> [TASK PROMPT]: Please copy the listing from its start through the line containing "(1099, 933)", requests included, but multiply every coordinate in the answers by 0.85 and round each result to a whole number, with halves rounded up. Leave the pictures out of your copy.

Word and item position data
____
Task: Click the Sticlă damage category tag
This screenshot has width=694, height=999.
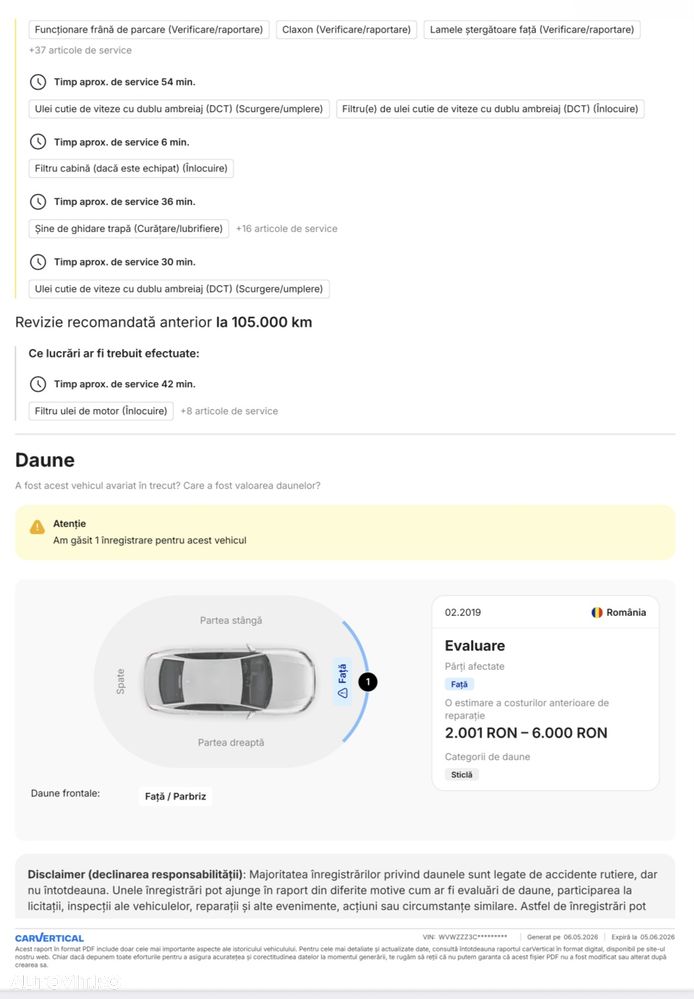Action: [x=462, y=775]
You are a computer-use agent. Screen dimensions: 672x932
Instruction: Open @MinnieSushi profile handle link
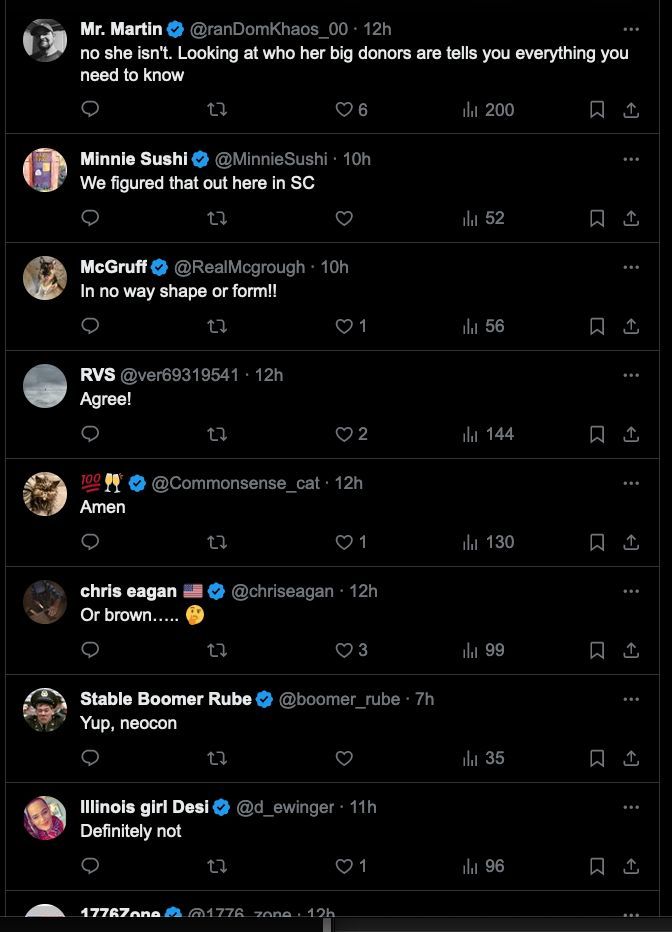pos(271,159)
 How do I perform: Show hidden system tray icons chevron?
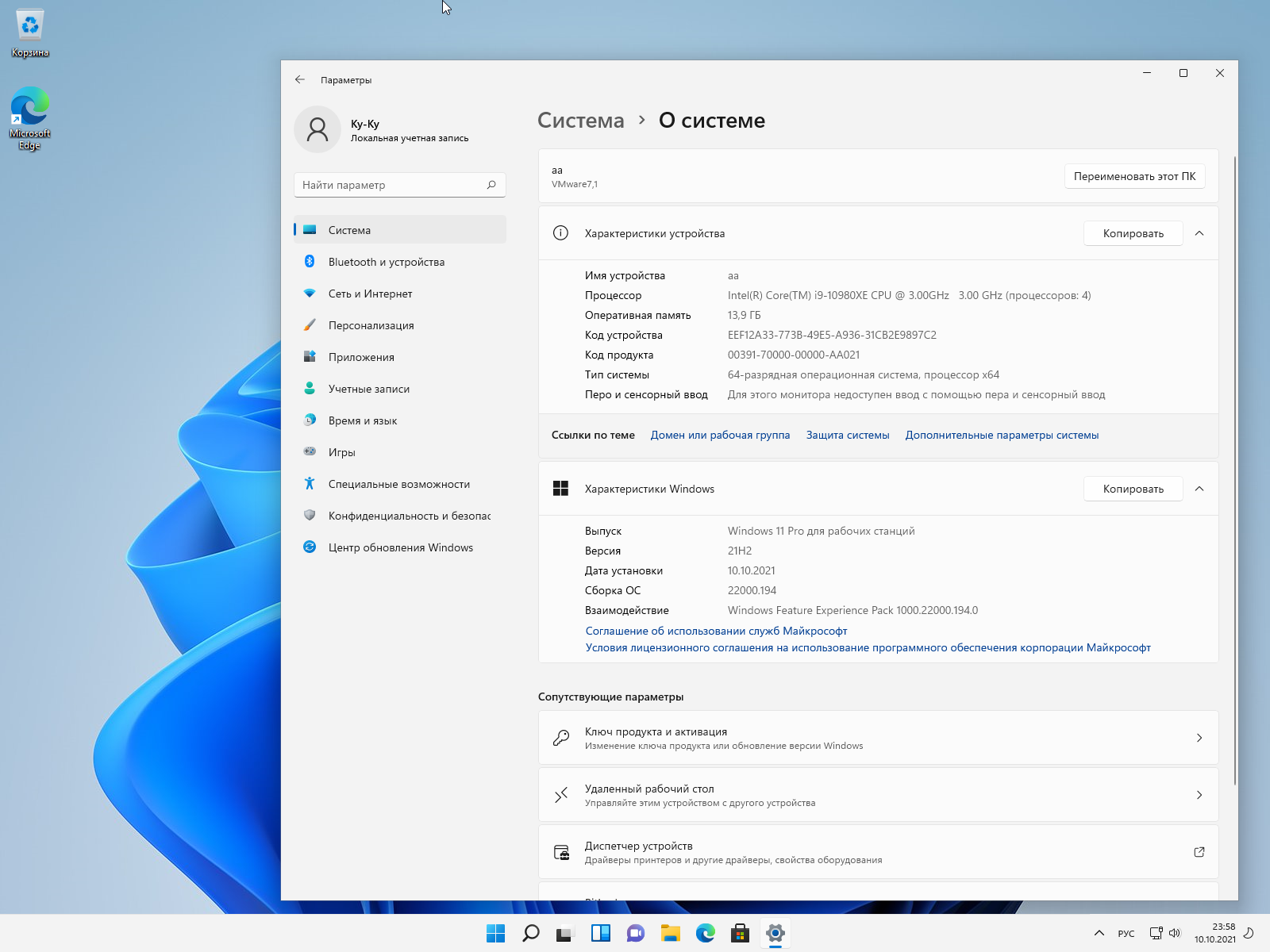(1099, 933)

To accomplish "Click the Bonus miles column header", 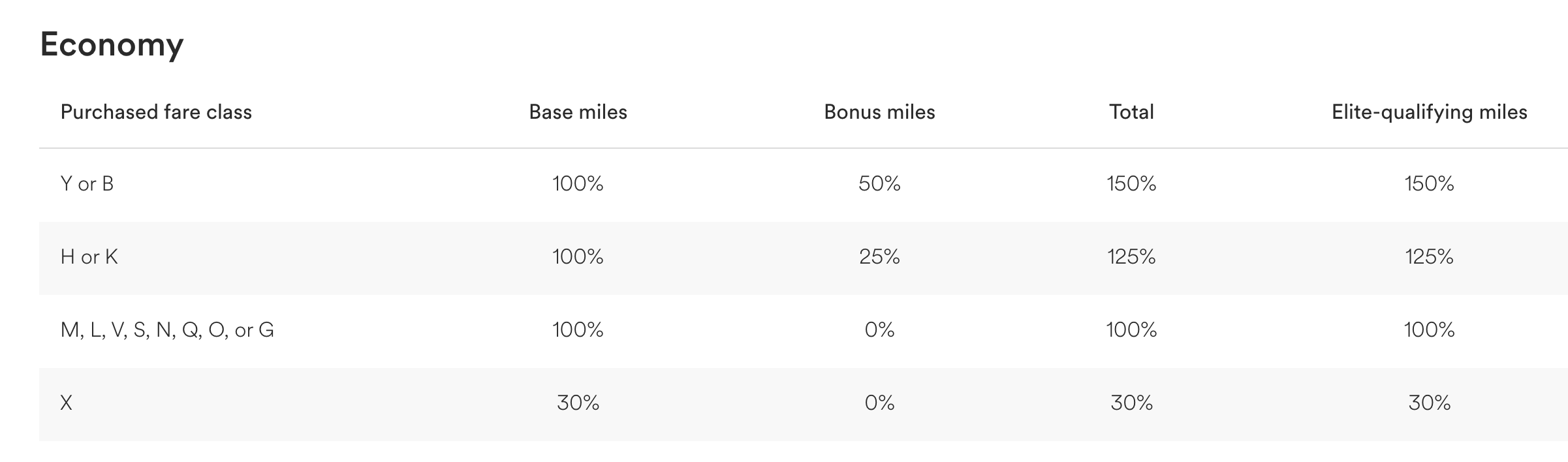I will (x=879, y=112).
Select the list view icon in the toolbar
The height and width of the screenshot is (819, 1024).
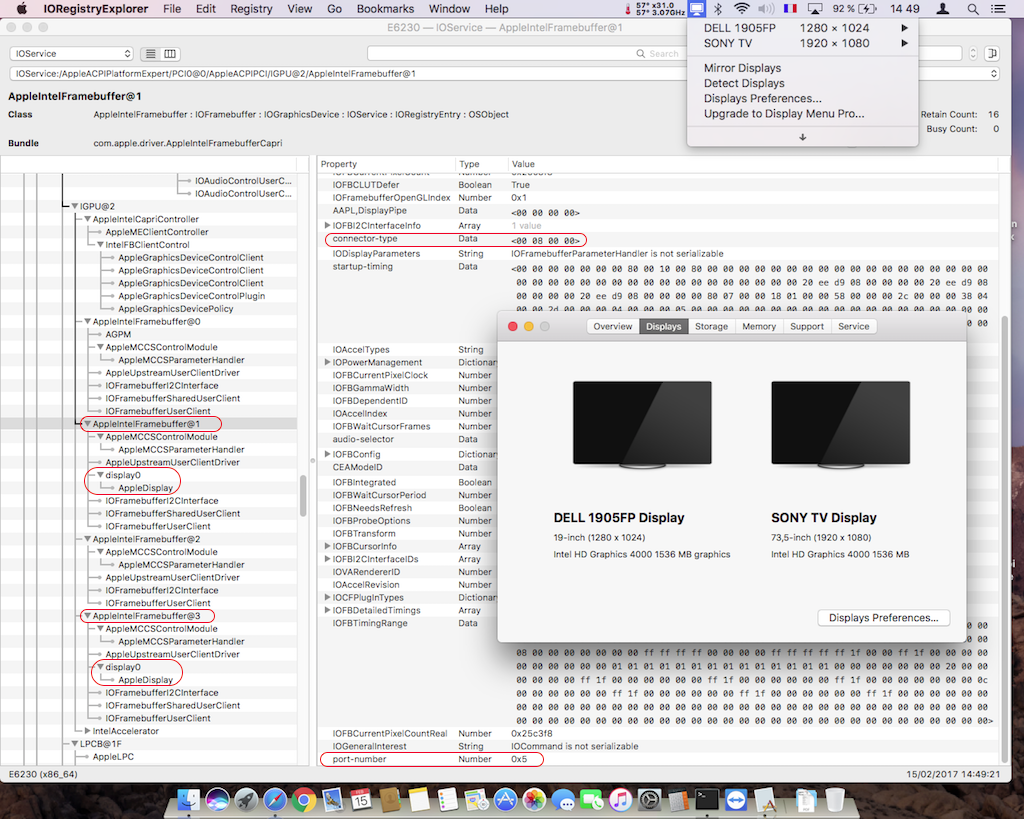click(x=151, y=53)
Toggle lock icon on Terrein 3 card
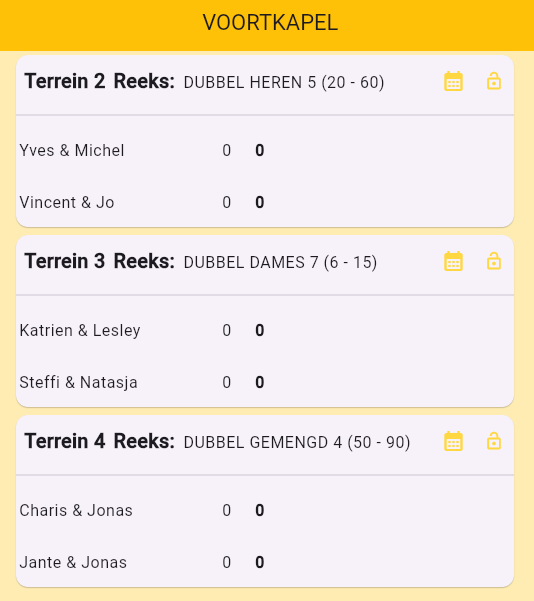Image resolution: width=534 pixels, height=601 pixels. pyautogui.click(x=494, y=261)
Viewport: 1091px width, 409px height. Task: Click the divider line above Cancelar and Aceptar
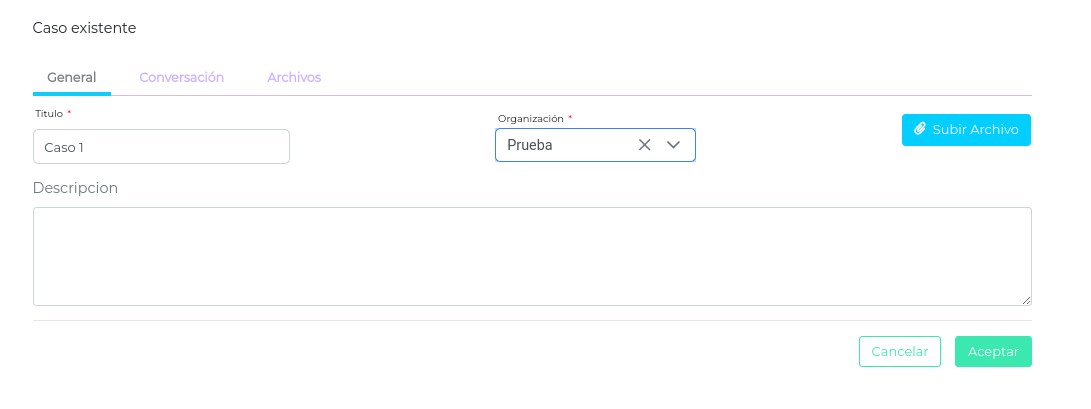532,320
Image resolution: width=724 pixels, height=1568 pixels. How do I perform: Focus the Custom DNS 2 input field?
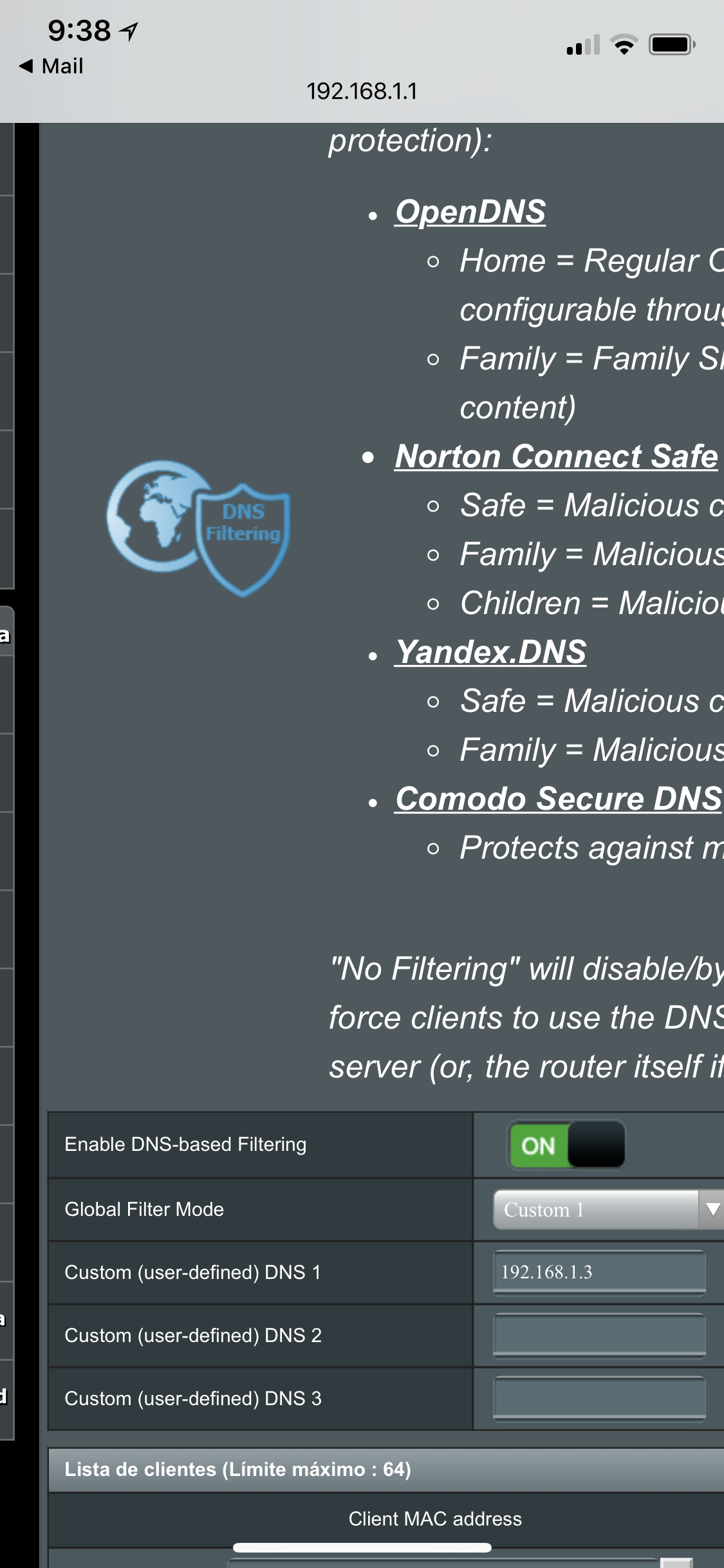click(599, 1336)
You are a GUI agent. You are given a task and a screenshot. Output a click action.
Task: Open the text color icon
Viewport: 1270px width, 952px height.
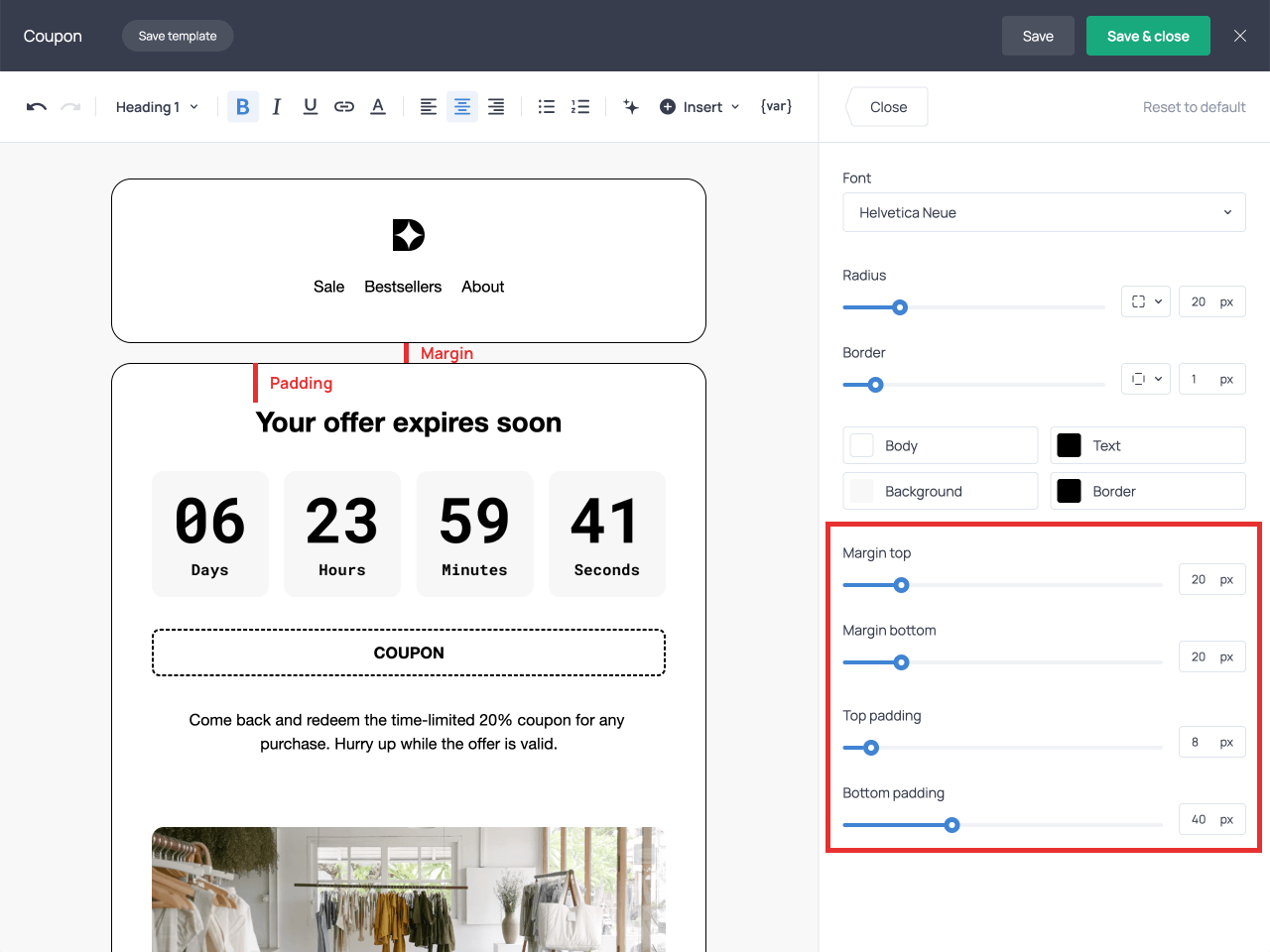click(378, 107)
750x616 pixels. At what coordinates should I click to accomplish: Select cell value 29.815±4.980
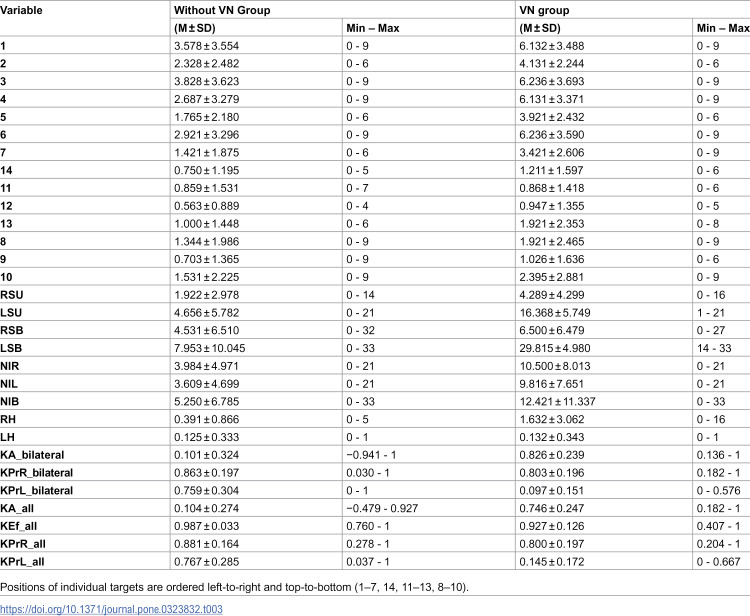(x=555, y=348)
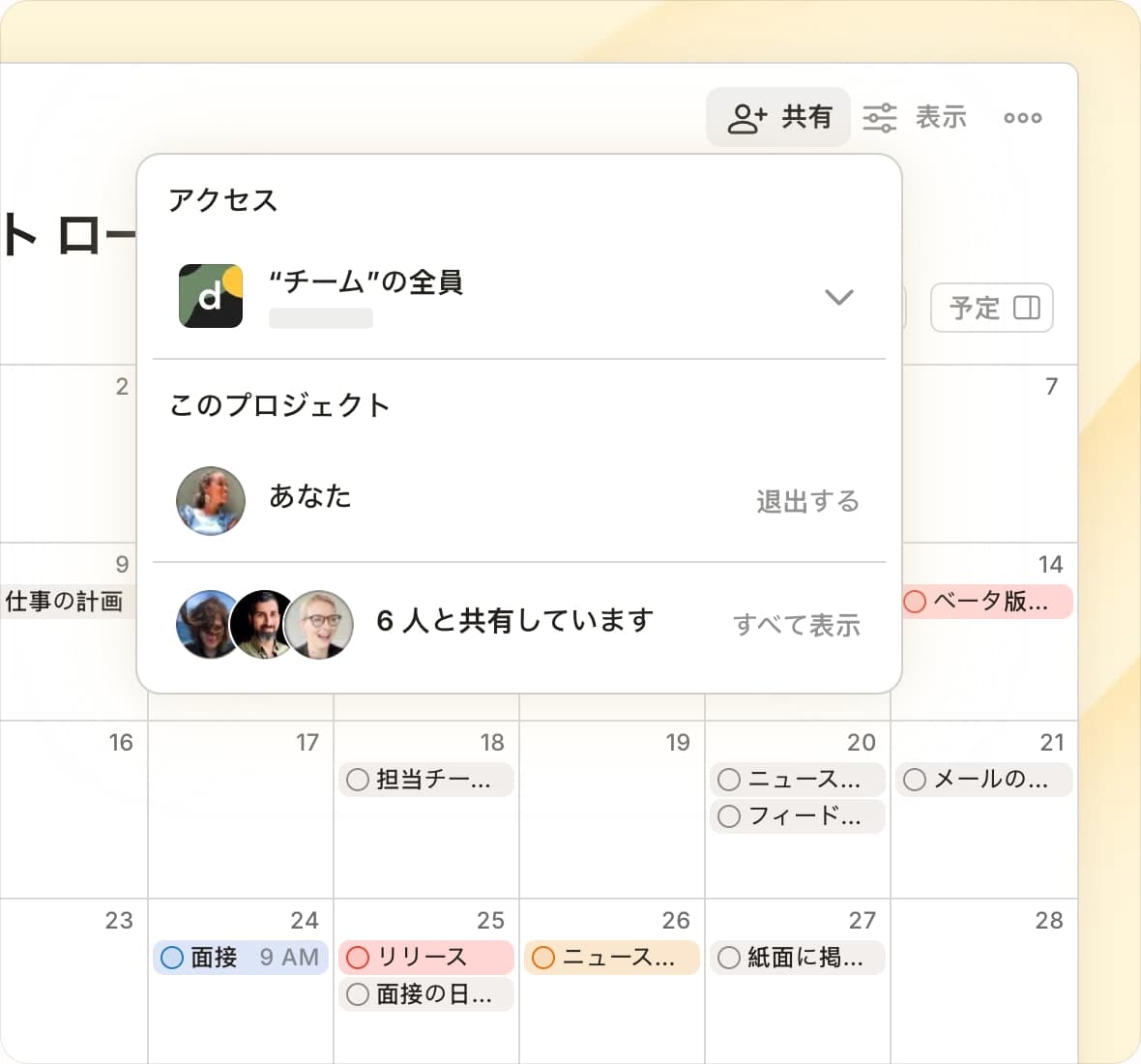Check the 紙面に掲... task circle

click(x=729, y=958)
____
> [FINAL RESULT]:
Task: Click the Sticlă damage category tag
This screenshot has width=694, height=999.
Action: [x=393, y=659]
You are a computer-use agent. Screen dimensions: 672x932
Instruction: Open @MinnieSushi profile handle link
pos(230,135)
 How do I perform: Show hidden system tray icons chevron?
(934, 793)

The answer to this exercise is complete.